Michael Diener: Die starke Konzentration auf das Thema Evangelisation war damals meines Erachtens nach eine Reaktion auf eine bestimmte Entwicklung in der Evangelischen Kirche, die sich zum Teil auch im Ökumenischen Rat der Kirchen widergespiegelt hat. Seitdem hat sich aber viel getan. Wir erleben in der Evangelischen Kirche in Deutschland und auch darüber hinaus eine Rückbesinnung auf das Thema Mission. Gleichzeitig erleben wir aber auch bei den Gruppen, die damals mit dem Thema Mission und Evangelisation angetreten sind, ein wachsendes Interesse an sozialen, kulturellen und politischen Themen. Von daher gibt es eine Bewegung aufeinander zu.

Ich sehe diese Entwicklung ohne große Besorgnis, da auch der Nachfolgekongress 1989 in Manila in Zeugnis und Wort festgeklopft hat, dass das Thema Evangelisation eine bleibende Priorität hat. Der Kongress hat aber ebenso gezeigt, dass sich Evangelisation auch mit der Tat verbinden muss, so wie wir das auch im Handeln und Reden Jesu finden. Ich freue mich darüber, dass die Dinge näher zueinander rücken.

Auf der Homepage der Lausanner Bewegung finden Sie alle wichtigen Informationen, von der Lausanner Verpflichtung bis hin zu den Referaten von Kapstadt. Außerdem können Sie bei den Lausanner Globalen Gesprächen selbst mitdiskutieren oder sich über die Twitterwall „Capetown 2010“ direkte Eindrücke verschaffen. Möchten Sie den Kongress an einem der elf Übertragungsorte in Deutschland verfolgen, können Sie hier die genauen Adressen erfahren.

ERF Online: Das Thema Mission steht immer wieder unter Generalverdacht. Man befürchtet, evangelikale Christen wollten anderen Völkern ihre Kultur überstülpen. Wie schätzen Sie das in Blick auf Kapstadt ein?

Michael Diener: Erstmal finde ich es toll, dass bei diesem Kongress Teilnehmer aus 200 Ländern kommen werden, dass die sogenannten 'anderen Kulturen' in Kapstadt vertreten sind. Allerdings gibt es im Vergleich zu Lausanne eine Verschiebung. Damals kam der überwiegende Teil der Teilnehmer aus Europa oder Amerika, diesmal werden die meisten Menschen aus der sogenannten Zweidrittelwelt kommen.

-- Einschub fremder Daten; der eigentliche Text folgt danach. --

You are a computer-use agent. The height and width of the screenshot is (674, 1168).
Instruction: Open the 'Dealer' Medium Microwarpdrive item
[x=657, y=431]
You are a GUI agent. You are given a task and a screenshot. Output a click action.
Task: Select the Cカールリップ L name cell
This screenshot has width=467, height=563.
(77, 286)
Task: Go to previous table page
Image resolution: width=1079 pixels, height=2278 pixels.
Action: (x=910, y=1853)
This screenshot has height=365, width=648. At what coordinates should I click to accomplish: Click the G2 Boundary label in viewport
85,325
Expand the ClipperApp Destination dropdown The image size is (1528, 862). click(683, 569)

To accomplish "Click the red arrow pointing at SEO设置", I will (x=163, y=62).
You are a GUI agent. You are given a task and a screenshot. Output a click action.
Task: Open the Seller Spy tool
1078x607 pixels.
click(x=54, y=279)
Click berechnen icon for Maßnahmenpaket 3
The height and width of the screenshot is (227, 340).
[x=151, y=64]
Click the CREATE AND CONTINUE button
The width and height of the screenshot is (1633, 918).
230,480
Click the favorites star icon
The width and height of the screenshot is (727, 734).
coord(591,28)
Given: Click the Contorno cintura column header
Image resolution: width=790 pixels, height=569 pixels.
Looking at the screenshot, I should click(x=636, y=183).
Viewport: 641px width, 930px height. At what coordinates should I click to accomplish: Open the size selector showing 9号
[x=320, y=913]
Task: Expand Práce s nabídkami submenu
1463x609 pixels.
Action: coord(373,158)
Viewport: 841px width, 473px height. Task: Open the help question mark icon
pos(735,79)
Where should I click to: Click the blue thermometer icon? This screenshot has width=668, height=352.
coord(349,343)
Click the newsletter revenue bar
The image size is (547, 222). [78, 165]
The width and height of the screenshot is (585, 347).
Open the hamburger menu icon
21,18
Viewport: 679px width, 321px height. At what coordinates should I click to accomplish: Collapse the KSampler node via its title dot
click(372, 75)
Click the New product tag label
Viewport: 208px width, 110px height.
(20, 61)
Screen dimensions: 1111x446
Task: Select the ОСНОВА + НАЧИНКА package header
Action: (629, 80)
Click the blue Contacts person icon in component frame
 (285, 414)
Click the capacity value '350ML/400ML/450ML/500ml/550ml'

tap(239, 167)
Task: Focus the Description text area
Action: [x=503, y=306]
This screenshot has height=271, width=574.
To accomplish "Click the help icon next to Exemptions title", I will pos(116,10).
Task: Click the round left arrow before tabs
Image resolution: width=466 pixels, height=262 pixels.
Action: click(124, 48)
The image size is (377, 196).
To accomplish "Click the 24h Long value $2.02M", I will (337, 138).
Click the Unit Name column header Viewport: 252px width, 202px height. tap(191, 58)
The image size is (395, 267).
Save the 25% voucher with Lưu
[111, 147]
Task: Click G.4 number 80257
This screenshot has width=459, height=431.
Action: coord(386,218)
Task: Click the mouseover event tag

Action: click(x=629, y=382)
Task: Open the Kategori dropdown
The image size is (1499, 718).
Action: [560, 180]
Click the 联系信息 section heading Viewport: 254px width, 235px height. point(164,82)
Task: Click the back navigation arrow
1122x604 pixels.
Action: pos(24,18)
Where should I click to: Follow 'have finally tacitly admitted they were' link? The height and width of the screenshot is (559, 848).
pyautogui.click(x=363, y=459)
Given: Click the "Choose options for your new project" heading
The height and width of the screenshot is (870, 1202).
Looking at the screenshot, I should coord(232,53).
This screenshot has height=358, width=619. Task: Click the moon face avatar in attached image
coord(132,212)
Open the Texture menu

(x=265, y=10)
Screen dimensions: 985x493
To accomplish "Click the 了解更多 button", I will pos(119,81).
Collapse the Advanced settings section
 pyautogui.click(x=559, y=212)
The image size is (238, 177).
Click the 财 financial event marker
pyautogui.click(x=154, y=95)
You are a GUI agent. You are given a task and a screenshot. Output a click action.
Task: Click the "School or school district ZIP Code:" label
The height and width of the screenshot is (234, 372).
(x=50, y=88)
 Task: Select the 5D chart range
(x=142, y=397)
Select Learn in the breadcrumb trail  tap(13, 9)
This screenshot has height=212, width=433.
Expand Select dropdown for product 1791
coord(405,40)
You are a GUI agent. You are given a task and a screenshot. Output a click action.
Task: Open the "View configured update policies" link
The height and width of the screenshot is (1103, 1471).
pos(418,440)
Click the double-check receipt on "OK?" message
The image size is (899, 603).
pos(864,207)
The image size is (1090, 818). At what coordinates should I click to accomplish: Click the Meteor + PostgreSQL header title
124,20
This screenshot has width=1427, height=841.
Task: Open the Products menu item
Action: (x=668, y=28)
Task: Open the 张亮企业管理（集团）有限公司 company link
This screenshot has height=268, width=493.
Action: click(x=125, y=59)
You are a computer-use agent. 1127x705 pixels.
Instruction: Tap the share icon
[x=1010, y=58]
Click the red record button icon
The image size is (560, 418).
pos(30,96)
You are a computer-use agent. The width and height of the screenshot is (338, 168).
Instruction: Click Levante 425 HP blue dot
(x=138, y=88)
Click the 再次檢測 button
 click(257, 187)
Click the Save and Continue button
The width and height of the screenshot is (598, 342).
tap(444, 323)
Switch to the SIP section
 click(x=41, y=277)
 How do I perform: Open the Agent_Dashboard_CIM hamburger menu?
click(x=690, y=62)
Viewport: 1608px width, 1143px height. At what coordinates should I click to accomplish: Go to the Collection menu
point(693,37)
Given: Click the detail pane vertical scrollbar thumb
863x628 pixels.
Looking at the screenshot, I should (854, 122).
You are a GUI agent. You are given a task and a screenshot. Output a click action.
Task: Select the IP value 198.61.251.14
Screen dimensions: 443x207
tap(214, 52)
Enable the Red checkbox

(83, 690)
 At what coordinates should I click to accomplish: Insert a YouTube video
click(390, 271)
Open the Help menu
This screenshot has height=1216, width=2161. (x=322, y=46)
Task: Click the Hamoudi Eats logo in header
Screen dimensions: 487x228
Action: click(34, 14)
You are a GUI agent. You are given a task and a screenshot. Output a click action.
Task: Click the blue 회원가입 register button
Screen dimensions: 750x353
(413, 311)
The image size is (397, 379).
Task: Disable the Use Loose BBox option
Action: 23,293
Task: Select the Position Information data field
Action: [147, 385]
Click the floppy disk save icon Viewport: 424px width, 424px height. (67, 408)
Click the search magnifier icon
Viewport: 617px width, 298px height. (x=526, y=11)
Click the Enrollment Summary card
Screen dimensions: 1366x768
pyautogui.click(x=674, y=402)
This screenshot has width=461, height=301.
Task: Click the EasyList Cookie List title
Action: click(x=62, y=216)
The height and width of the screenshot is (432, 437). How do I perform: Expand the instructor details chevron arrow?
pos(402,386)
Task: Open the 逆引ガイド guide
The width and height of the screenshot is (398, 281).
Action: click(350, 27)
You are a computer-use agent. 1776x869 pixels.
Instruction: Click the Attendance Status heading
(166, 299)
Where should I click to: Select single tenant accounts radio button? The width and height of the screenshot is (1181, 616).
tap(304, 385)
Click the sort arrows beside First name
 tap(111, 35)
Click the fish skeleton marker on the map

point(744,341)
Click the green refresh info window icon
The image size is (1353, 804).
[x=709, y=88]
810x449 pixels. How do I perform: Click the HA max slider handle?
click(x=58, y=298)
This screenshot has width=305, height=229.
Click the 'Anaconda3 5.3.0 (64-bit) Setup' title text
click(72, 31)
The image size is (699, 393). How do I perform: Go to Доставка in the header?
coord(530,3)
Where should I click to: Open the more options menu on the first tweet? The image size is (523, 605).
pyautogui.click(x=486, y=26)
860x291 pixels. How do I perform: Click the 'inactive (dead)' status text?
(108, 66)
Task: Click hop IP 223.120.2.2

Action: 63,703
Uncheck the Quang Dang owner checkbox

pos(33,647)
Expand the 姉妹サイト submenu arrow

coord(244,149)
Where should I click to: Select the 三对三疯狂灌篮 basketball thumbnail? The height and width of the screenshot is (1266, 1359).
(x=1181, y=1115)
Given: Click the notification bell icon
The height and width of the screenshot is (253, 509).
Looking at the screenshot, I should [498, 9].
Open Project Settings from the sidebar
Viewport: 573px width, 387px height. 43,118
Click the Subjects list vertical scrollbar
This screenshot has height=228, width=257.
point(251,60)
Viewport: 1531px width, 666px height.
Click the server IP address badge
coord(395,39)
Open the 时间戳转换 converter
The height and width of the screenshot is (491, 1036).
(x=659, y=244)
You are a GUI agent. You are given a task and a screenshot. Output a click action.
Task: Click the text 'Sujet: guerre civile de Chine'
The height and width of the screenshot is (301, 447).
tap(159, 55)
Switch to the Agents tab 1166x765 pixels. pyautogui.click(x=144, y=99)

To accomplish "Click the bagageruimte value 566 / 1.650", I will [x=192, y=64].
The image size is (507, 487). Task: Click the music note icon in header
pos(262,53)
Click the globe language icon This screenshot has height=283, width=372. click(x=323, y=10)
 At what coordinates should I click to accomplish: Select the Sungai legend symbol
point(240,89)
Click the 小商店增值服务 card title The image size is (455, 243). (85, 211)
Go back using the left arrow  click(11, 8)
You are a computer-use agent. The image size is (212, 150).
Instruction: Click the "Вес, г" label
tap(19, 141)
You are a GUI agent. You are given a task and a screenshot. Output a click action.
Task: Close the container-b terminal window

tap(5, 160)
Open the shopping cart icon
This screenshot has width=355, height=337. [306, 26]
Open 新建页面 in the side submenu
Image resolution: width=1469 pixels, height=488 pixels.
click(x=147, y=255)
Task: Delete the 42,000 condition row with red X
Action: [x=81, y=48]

Damals waren die charismatischen Christen und Christinnen in der Minderheit, heute werden sie mit Sicherheit eine viel stärkere Gruppe sein. Dieser Kongress spiegelt also eine veränderte Sicht auch auf die evangelikale Christenheit wider.

Deshalb werden auch bestimmte Themen von Menschen aus anderen Teilen der Welt eingeklagt und als Teil eines Zeugnisses für unseren christlichen Glauben eingefordert. Gerade weil Betroffene mitsprechen, bin ich sicher, dass es uns gelingt, die Spannung zu halten. Die Spannung zwischen einem klaren evangelistischen Zeugnis, das Jesus Christus als Herrn dieser Welt bekennt, und der Sensibilität, Menschen das nicht überzustülpen. Vielmehr sollen wir, wie der Apostel Paulus schreibt, Botschafter an Christi statt sein und bitten: Lasst euch versöhnen mit Gott. Ich glaube, dass das gerade aufgrund der Zusammensetzung dieses Kongresses sehr gut gelingen kann.

ERF Online: In Kapstadt soll es u.a. um die Frage gehen, in welche Bereiche die Gemeinde Christi ihre Kraft investieren sollte, um möglichst viele Menschen mit dem Evangelium zu erreichen. Sie selbst waren viele Jahre als Pfarrer tätig. Worin sollten Kirchen Ihrer Erfahrung nach investieren?

Michael Diener: Gerade in Blick auf unsere Kirchen in Deutschland gibt es kein Allheilmittel. Aus meiner eigenen Erfahrung als Pfarrer würde ich sagen, wir sollten bei einem klaren Dreiklang bleiben. Zum einen sollten wir Gott weiterhin auf verschiedene Weisen feiern, mit Gottesdiensten, die ansprechend und einladend sind. Als zweites sollten wir diakonisch und glaubwürdig leben. Das heißt, nah an den Fragen der Menschen und der Zeit sein. Und letztlich sollten wir Beziehungen ermöglichen und fördern.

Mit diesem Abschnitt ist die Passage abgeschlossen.